As a high school junior, in the 2008–09 season, Jackson attended Montverde Academy, in Montverde, Florida, where averaged 15.0 points, 12.3 rebounds, and 3.1 blocks per game, for coach Kevin Sutton. He was named to the Florida Association of Basketball Coaches (FABC) and Florida Sports Writer's Association (FSWA) State All-Independent teams.

In November 2009, Jackson signed a National Letter of Intent to play college basketball for the University of Cincinnati.

As a high school senior, in the 2009–10 season, Jackson attended Arlington Country Day School, in Jacksonville, Florida, where he helped the Apaches to the FHSAA Class 2A finals, and a record of 21–6.

==College career==
In his freshman season at Cincinnati, Jackson played in 35 games off the bench, while averaging 2.5 points and 2.5 rebounds, in 12.9 minutes per game, while shooting 52.7 percent from the field (39 of 74).

In his sophomore season, Jackson played in 37 games, with 20 starts, averaging 5.1 points and 4.2 rebounds, in 21.1 minutes per game. He led Cincinnati with 61 blocks, and ranked fifth in the Big East, averaging 1.7 blocks per game.

In his junior season, Jackson played in 30 games with, 22 starts, averaging 3.8 points and 5.1 rebounds, in 18.8 minutes per game. He also ranked eighth in the Big East, averaging 1.4 blocks.

In his senior season, Jackson was named the AAC Defensive Player of the Year, while also earning second-team All-AAC and District 25 second-team All-American honors. In 34 games (all starts), he averaged 11.1 points, 7.3 rebounds, and 2.9 blocks, in 27.8 minutes per game.

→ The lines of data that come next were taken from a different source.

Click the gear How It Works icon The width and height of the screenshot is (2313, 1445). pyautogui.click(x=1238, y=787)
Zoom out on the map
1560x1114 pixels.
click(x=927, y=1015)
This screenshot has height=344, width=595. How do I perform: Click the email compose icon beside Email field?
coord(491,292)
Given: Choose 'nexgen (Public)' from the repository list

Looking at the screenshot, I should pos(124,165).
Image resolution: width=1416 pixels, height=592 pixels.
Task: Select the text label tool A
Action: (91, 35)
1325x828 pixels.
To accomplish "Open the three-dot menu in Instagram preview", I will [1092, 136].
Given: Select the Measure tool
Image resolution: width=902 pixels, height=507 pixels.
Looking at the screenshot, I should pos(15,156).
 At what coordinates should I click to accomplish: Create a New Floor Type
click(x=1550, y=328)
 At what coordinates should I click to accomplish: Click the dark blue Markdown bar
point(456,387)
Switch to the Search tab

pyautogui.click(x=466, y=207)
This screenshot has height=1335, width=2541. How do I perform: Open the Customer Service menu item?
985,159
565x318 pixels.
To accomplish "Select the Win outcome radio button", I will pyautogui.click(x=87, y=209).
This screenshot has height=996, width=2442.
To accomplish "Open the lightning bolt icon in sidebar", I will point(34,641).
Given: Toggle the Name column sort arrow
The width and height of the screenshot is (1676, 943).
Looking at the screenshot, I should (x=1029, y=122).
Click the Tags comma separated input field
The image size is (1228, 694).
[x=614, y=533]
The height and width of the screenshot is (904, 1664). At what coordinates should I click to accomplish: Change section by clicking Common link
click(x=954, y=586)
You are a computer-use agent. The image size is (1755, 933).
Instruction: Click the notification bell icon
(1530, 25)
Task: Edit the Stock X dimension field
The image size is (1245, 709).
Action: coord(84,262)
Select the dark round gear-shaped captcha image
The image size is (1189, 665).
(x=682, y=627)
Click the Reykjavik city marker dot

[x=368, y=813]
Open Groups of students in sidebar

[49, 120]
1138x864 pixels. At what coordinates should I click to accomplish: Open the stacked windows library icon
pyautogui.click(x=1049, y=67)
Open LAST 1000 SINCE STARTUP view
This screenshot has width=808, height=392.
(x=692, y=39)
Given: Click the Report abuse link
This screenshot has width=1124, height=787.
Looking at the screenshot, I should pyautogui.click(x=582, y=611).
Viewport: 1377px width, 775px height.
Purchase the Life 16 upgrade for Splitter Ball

He finished his career with 219 total blocks, ranking the fourth most in school history.

==Professional career==
After going undrafted in the 2014 NBA draft, Jackson joined the Charlotte Hornets for the 2014 NBA Summer League. On August 4, 2014, he agreed to terms with Nea Kifissia of Greek Basket League. However, he was released by the club a month later, before appearing in an official game for them.

On November 1, 2014, Jackson was selected by the Rio Grande Valley Vipers, with the 18th overall pick, in the 2014 NBA Development League draft. He was later traded to the Texas Legends on draft night.

On August 17, 2015, Jackson signed with Bisons Loimaa of the Finnish Korisliiga. On January 7, 2016, he signed with Czarni Słupsk of the Polish Basketball League. On July 25, 2016, he re-signed with Czarni Slupsk. On January 9, 2017, he parted ways with the club. On January 20, 2017, he signed with Greek club Aris Thessaloniki.

On October 8, 2019, he has signed with Atomerőmű SE of the NB I/A. Jackson averaged 7.8 points, 6.4 rebounds, 1.4 steals and 1.3 blocks per game. On August 4, 2020, he re-signed with the team. In 2021, Jackson joined Urunday Universitario of the Uruguayan league, and averaged 13.3 points, 6.3 rebounds, and 1.9 assists per game. On January 21, 2022, Jackson signed with CS Dinamo București of the Romanian Liga Națională.

==Personal==
Jackson is the son of Shauna and Larry Jackson, and he has two brothers, LaTray Green and Corbin Jackson, and a sister, Shaulya Murray. Jackson's youngest brother, Corbin, played Division II college basketball at the Florida Institute of Technology, under coach Billy Mims.